St. sierż. Amadeusz Labisz nagrywa już czwarty sezon. St. sierż. Patryk Huras – drugi. Policjanci z komisariatu policji w Kaletach występują w telewizyjnym programie WP "Policjanci z sąsiedztwa".
Jednak wszystko zaczęło się od tego trzeciego, sierż. Kamila Piotrowiaka. – Producenci programu szukali policjantów, którzy robią coś ciekawego także poza pracą w policji. Kamil Piotrowiak był mistrzem w kulturystyce i na niego padł wybór.
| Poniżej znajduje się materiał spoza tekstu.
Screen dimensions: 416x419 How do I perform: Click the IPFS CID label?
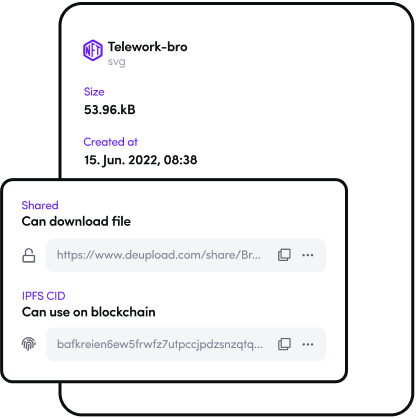pos(44,296)
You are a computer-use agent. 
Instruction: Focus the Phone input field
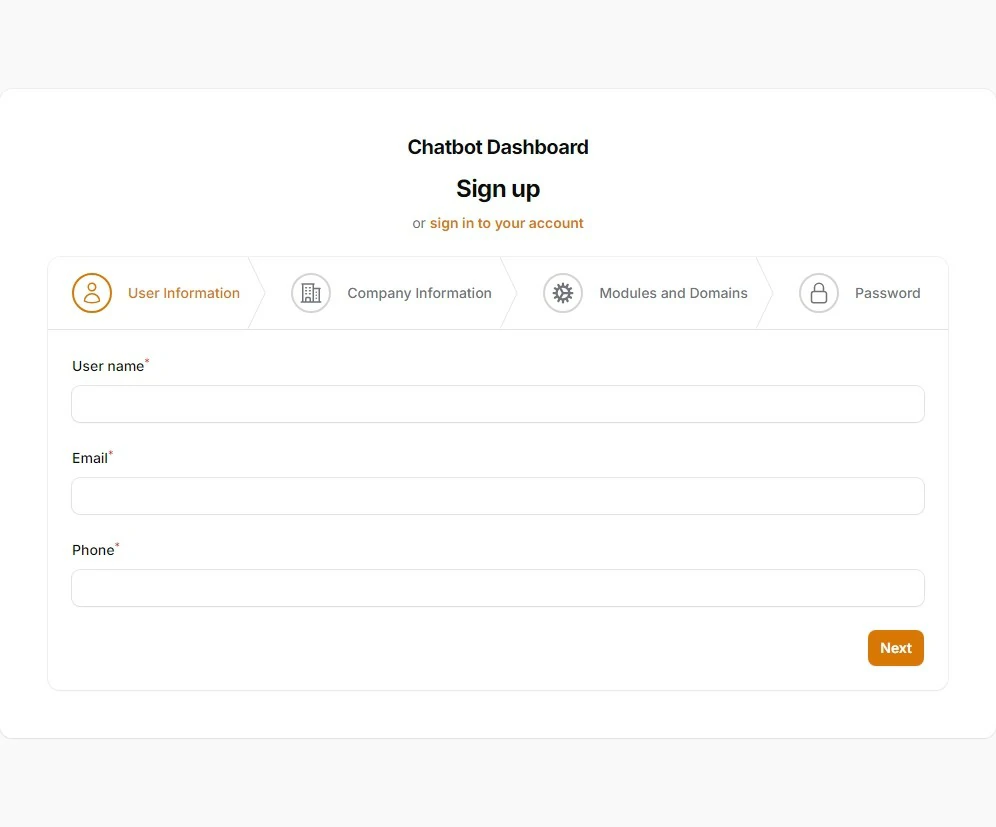(x=497, y=588)
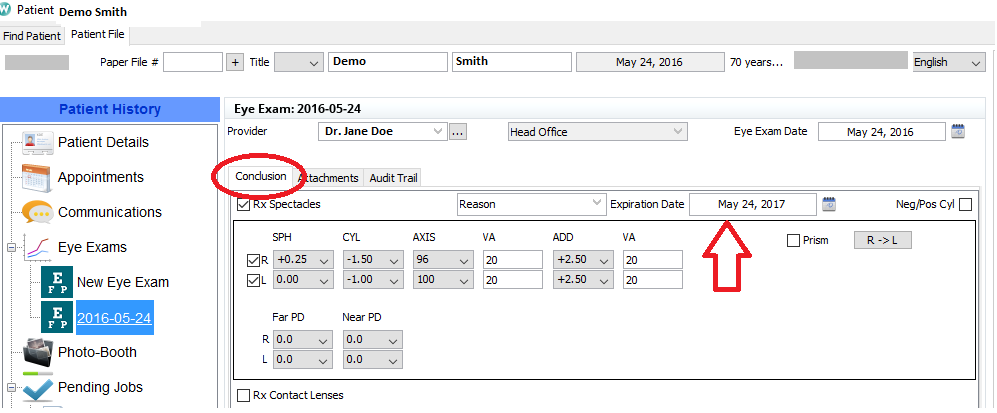Image resolution: width=997 pixels, height=413 pixels.
Task: Enable the Prism checkbox
Action: (x=794, y=240)
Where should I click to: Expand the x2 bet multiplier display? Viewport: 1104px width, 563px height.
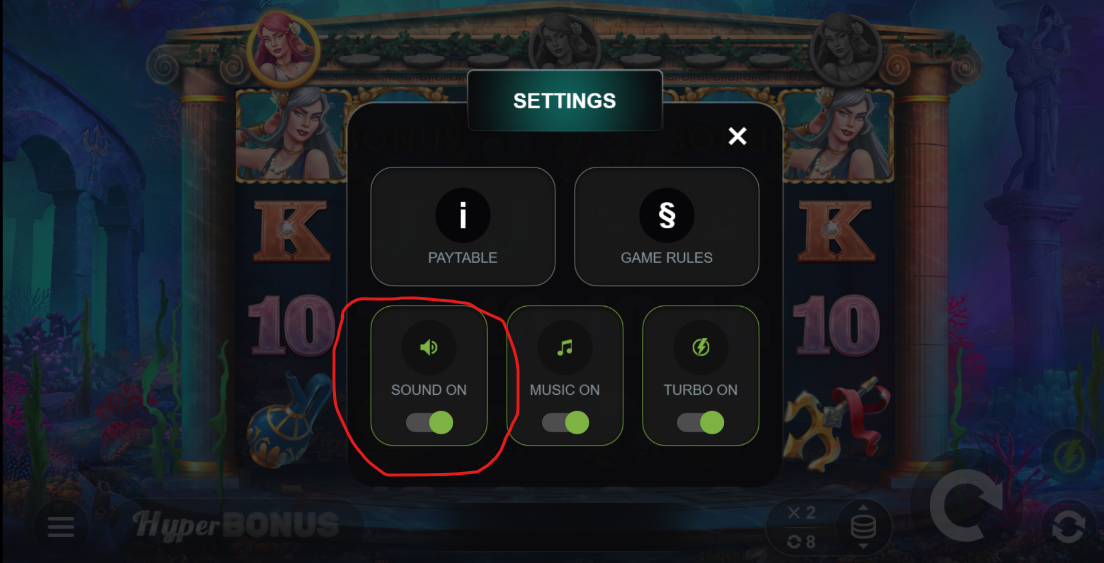pos(802,513)
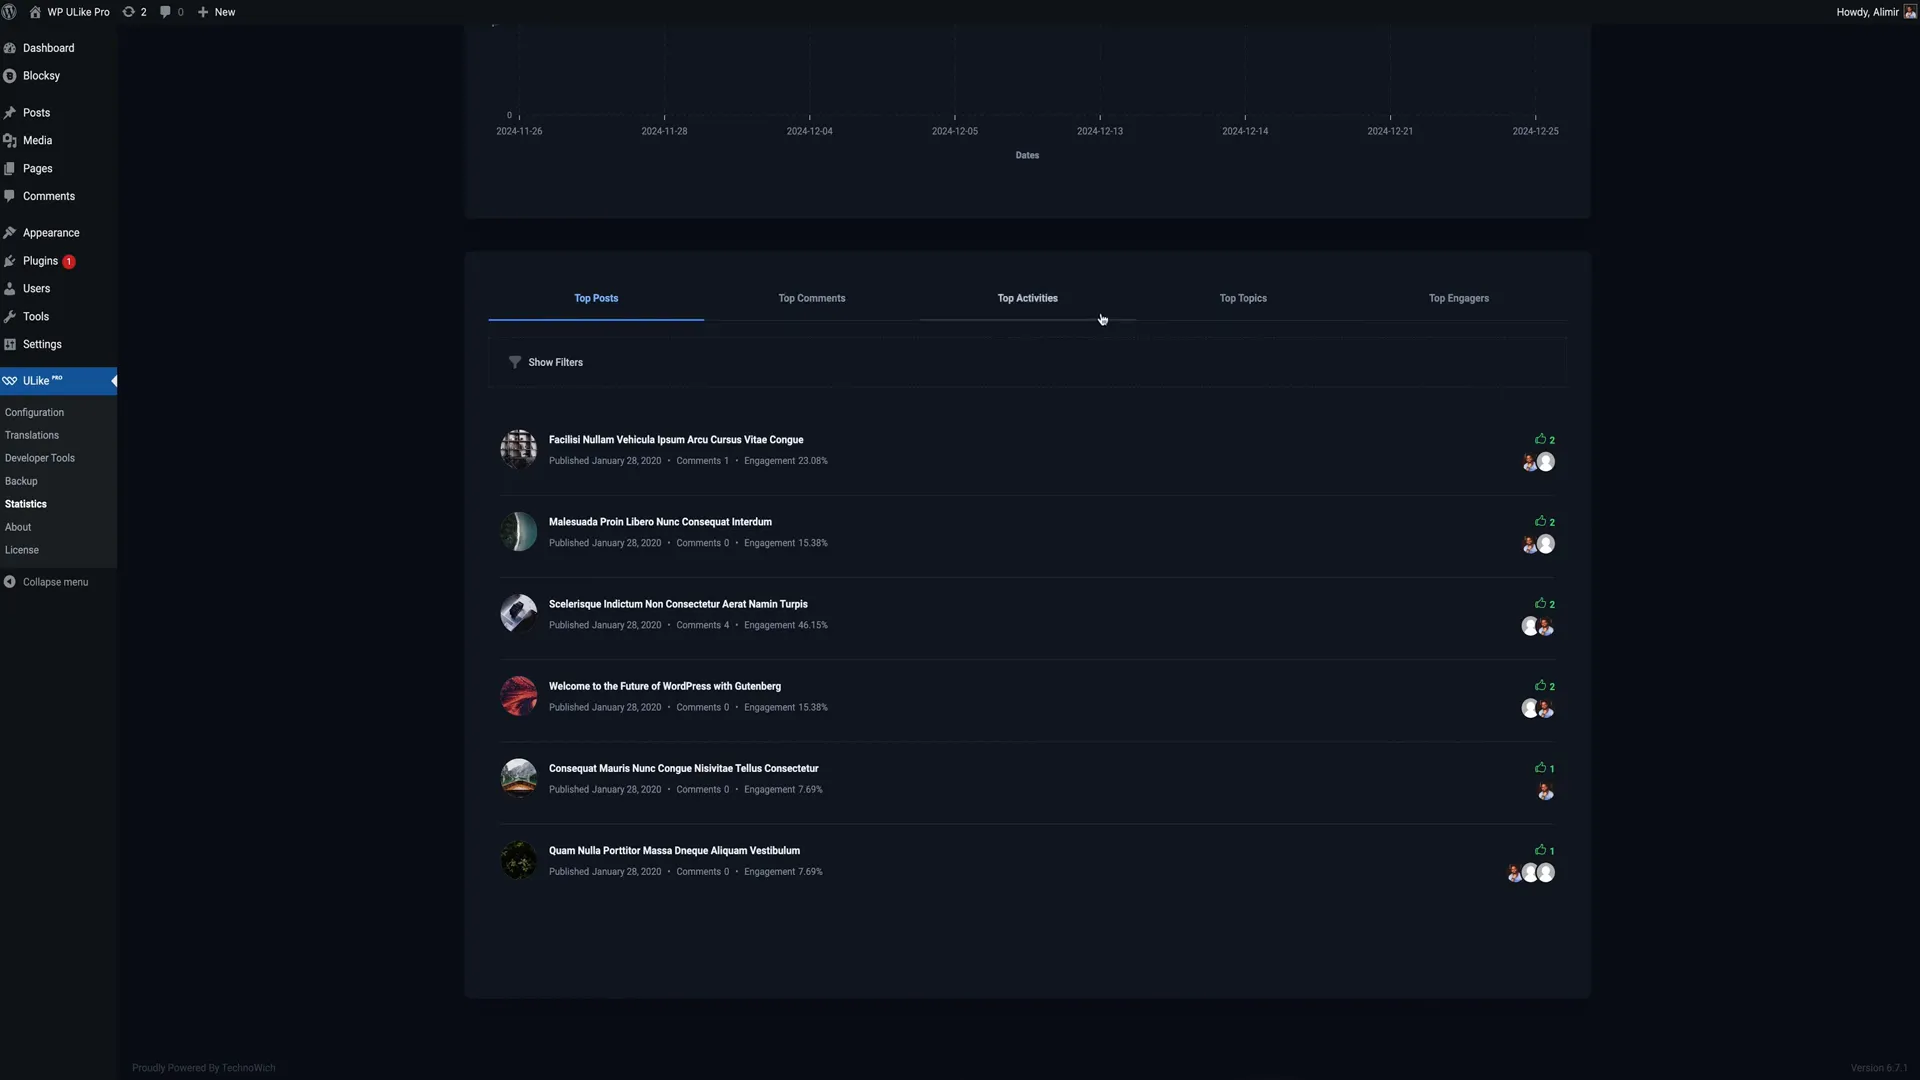Screen dimensions: 1920x1080
Task: Click the New post plus icon in toolbar
Action: 202,12
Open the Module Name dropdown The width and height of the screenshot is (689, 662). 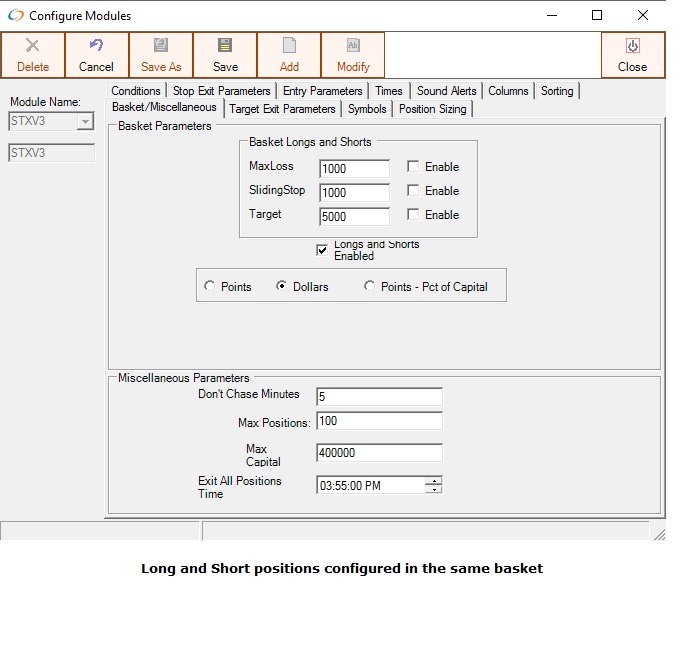[85, 122]
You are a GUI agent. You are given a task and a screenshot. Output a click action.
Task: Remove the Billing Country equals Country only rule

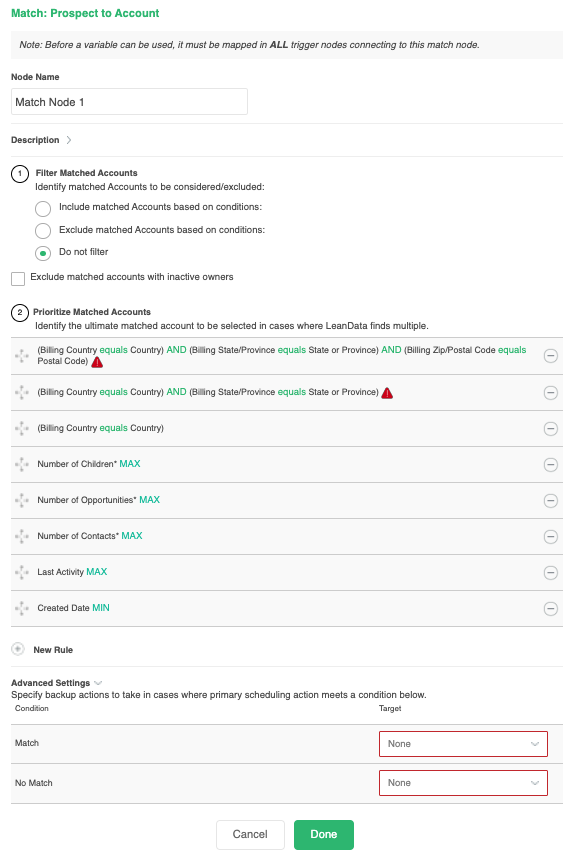tap(550, 428)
Zaproponował, żebym jeździł z nim w patrolu – opowiada Amadeusz Labisz.
Ten patrol z Kalet brał udział w nagraniach II i III sezonu programu. Kiedy Kamil Piotrowiak zrezygnował, jego miejsce zajął Patryk Huras.
– Świetnie się znamy i rozumiemy, od lat jeździmy razem w patrolu – uzasadnia dobór partnera w telewizyjnym programie st. sierż. Labisz.
Nową parę można zobaczyć na ekranie w IV sezonie programu, emitowanym od września, teraz trwa nagrywanie piątego, który będzie emitowany wiosną.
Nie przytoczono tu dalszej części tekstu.